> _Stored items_
※ ※ ※
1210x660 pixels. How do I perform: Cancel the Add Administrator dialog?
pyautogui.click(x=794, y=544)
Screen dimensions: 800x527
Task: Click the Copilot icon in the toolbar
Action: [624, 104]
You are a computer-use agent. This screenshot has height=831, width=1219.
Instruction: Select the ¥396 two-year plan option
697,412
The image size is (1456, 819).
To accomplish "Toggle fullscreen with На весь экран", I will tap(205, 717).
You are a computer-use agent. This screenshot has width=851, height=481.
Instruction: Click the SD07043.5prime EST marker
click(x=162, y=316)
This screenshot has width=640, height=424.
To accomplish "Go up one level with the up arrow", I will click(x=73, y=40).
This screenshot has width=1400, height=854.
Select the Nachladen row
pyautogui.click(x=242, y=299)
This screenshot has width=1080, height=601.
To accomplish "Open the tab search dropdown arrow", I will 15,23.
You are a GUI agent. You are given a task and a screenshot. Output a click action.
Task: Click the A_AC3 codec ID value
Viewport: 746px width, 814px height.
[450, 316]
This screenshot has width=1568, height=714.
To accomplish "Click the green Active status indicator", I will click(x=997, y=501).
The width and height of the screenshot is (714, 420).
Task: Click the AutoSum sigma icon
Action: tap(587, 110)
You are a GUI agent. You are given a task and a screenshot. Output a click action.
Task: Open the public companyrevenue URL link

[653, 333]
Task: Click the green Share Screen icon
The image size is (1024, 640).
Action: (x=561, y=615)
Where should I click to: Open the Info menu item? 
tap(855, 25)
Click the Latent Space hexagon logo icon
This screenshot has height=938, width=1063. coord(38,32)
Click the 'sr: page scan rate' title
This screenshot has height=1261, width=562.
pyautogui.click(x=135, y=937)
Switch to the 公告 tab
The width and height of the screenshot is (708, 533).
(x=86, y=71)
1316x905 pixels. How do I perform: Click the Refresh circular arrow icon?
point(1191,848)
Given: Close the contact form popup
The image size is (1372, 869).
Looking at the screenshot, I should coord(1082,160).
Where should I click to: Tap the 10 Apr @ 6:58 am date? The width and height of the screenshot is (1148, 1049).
※ ※ ※
> _Assigned task_
Would you count the lines in the data that contain "computer" and answer with only the number?

> _Output_
2